Cambri’s data quality objectives:   

  • Cambri survey data quality is premium. It equals the quality provided by top class commercially available survey data quality solutions. 
  • Cambri survey data quality is panel-agnostic. Irrespective of the panel provider (Partner) we work with, our clients get the same high level of data quality and can trust Cambri as an end-to-end consumer insights and concept testing solution. 

High data survey quality means

  • No fraud. We get answers from real and unique respondents - no duplicate completes. Similarly, there are no bots answering our surveys, pretending to be human respondents.
  • Respondents devote required attention to Cambri tests and studies. No speeders: respondents do not answer too quickly. No straight-liners: respondents do not tick the same options (e.g. all answers are 1s or 2s). Open-ended answers are largely meaningful and do not include gibberish.
  • Matching concept test results irrespective of the panel provider. KPI scores such as Purchase Intent are the same among panel providers in the same target group using the same device (e.g. mobile phone).

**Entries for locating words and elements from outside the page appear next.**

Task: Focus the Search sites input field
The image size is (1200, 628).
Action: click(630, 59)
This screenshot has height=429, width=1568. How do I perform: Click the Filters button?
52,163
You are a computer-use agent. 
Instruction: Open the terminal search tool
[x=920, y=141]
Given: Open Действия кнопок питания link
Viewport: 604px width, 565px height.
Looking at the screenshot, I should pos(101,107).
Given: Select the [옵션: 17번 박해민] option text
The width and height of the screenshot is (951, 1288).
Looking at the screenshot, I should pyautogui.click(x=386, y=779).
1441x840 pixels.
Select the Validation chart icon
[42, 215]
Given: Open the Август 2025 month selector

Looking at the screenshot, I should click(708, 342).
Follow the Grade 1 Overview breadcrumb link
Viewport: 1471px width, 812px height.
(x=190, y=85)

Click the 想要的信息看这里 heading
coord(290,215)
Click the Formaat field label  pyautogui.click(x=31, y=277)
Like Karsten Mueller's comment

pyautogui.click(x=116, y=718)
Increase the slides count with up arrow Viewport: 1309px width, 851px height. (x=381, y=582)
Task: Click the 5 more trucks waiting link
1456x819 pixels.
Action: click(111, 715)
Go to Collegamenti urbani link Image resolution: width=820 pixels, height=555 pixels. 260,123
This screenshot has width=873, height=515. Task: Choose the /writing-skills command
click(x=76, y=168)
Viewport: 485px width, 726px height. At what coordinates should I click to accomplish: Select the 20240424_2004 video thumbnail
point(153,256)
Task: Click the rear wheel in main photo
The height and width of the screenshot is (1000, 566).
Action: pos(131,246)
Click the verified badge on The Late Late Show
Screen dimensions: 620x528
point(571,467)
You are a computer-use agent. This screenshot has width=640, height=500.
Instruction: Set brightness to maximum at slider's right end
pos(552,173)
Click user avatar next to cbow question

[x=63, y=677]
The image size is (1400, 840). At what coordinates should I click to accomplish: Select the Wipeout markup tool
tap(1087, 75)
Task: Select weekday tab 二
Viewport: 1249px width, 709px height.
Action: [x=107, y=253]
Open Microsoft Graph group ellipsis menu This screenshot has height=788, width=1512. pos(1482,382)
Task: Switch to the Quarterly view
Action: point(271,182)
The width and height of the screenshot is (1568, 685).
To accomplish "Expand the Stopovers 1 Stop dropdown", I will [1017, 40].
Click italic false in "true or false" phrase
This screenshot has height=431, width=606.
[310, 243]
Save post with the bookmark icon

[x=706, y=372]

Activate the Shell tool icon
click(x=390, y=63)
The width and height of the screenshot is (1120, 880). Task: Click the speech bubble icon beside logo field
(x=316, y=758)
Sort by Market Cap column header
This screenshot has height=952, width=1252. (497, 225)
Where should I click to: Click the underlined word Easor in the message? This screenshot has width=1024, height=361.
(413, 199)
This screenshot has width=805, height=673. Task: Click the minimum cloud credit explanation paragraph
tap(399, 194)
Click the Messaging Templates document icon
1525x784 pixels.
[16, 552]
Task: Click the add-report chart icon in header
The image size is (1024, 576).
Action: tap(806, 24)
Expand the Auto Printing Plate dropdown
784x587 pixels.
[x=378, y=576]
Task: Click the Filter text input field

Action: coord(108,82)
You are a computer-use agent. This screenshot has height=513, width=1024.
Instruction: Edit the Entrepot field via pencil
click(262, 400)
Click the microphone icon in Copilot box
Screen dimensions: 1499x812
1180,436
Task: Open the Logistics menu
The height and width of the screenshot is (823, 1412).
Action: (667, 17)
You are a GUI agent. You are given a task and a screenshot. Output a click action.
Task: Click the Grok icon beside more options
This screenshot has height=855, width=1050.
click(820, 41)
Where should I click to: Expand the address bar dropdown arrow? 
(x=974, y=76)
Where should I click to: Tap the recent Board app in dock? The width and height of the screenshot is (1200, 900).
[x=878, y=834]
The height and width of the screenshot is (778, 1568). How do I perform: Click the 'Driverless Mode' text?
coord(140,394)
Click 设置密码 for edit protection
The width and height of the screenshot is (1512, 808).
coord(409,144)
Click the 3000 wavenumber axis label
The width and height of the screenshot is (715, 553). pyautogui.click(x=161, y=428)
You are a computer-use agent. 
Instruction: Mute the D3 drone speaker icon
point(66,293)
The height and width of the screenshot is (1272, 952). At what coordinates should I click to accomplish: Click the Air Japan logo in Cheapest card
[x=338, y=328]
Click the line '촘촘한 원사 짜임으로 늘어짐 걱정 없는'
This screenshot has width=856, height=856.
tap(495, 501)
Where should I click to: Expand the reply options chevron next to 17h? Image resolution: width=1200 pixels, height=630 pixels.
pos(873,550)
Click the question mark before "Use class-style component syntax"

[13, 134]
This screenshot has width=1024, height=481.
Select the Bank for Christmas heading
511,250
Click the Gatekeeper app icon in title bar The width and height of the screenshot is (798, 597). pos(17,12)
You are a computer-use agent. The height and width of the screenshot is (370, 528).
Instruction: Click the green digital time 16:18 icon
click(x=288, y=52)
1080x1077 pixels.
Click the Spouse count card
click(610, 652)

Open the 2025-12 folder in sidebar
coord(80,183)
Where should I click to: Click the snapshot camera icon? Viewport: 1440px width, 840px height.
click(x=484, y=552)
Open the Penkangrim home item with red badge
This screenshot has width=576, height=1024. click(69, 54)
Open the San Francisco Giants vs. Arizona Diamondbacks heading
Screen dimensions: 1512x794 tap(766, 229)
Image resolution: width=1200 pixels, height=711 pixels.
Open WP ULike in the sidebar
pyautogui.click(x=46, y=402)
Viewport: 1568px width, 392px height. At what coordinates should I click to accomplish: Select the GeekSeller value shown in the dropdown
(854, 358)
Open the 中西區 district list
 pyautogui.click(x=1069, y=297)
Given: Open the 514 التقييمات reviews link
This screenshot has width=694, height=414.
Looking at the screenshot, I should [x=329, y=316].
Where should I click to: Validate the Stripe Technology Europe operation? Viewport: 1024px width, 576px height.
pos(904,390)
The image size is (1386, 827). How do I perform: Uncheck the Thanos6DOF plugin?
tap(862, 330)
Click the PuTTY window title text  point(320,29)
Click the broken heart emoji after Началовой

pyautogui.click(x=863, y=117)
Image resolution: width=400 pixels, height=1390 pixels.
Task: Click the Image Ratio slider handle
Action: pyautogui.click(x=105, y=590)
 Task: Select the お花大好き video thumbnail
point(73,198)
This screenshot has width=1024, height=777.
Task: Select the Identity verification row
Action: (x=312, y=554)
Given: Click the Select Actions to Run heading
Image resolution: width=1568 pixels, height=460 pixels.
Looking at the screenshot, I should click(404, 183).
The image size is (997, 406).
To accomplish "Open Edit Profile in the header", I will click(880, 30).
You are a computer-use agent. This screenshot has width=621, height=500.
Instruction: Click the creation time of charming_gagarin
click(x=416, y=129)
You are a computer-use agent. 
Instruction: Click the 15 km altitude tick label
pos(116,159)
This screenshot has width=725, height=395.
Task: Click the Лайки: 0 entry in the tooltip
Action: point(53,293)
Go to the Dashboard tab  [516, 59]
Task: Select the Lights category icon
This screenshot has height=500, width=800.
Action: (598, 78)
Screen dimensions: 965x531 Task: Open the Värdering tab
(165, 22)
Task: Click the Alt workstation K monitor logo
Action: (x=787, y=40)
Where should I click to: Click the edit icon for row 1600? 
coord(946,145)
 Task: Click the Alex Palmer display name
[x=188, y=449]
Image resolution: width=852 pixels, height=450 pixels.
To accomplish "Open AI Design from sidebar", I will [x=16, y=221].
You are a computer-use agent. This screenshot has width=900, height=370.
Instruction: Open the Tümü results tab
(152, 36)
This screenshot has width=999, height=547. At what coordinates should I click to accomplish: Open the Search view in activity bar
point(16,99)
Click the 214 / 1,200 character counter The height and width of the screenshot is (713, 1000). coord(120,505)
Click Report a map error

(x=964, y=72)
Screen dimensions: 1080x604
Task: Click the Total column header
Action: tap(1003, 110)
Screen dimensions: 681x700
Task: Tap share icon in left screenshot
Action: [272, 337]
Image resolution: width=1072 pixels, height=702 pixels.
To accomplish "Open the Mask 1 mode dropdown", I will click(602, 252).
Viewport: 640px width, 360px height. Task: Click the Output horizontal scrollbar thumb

Cambri data quality audit: what we did and why

We wanted to understand how Cambri proprietary data quality solution performs compared to specialised commercial survey data quality solutions and whether we needed to switch to an external software provider. We decided to compare our proprietary data quality solution against a globally renowned data quality solution, used by global market research agencies and panel providers. At their request, we have anonymised this solution and will refer to them as “External Solution”. In practice, this means our technology team plugged the External Solution’s API into our consumer insights and concept testing platform.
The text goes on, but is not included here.